Memorial Day weekend is the kick off to summer, the end of the school year and as many of these long weekend “holidays,” a time to be with family. I am certainly looking forward to seeing my own kids, grandkids and getting in some “Nanny” time.
I relish these special times more than ever since having had the privilege of working with Wreaths Across America and becoming close friends with many Gold Star families. They too will gather Monday with their families, but they will be missing a loved one. Loved ones we collectively pause to honor on this day. Loved ones missing from their lives forever.
It is that loss and sacrifice that fuels the need to differentiate between Memorial Day and Veterans Day.

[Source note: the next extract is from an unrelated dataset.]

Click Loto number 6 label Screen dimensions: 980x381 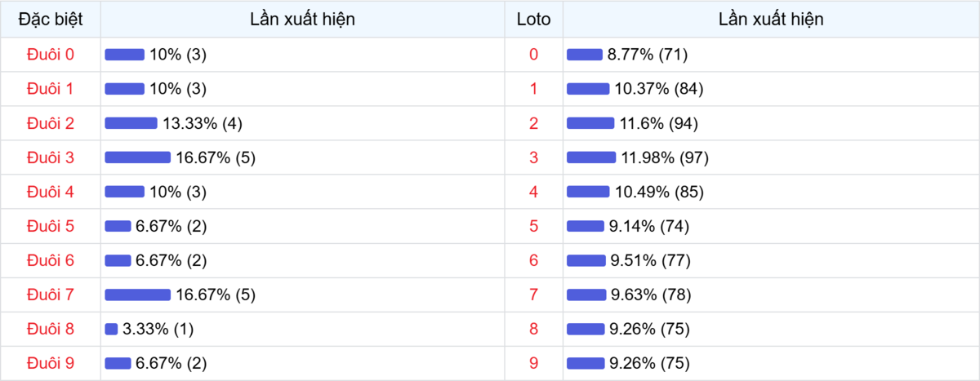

A few years ago, I had the honor of meeting and becoming dear friends with Edith Knowles. Edith, who was well into her 80s at the time, had spent her life keeping the memory of her brother Cpl. Horace Marvin “Bud” Thorne alive. Edith and her brother were part of a big family that lived on a farm in New Jersey during WWII. When Edith was 13, her brother boarded a ship with so many others and soon found himself in the throes of the Battle of the Bulge. The family prayed he would come home safely and treasured any word from overseas. His last letter home was full of his longing to be home with his family for Christmas. This was not to be.
Thorne died Dec. 21, 1944.
“Bud,” as Edith always referred to him, was to become a posthumous recipient of the Medal of Honor. His heroism is honored with monuments and a school named in his honor.
As a supporter of the Survivors of the Battle of the Bulge and a Board Member for Wreaths Across America, Edith visited schools and communities talking about her brother and others like him, and would read his last letter to anyone who would listen.
On her last trip to Arlington National Cemetery before she died in 2015, Edith brought along a life-size cutout of her brother so children in schools and people who gathered could “meet” him. She addressed him directly with a raw emotion that hadn’t been dampened by the 70 years that had passed since his death. He was her hero.
Heroism of men like “Bud” Thorne affords all of us our freedom. In that way he and those who serve impact all of our lives. The loss of his life altered Edith and her family’s lives forever.
President George W. Bush spoke of this in his May 27, 2002, Memorial Day speech in France at the Normandy American Cemetery, home of the graves of 9,387 Americans killed in World War II. The cemetery sits near the beaches of Normandy, from which U.S. troops launched the June 1944 D-Day invasion.
“All that come to a place like this feel the enormity of the loss,” the president said. “Yet for so many there’s a marker that seems to sit alone. They come looking for that one cross, that one Star of David, that one name. Behind every grave of a fallen soldier is a story of the grief that came to a wife, a mother, a child, a family or a town. A World War II orphan has described her family’s life after her father was killed on the field in Germany. ’My mother,’ she said, ’had lost everything she was waiting for. She lost her dreams.’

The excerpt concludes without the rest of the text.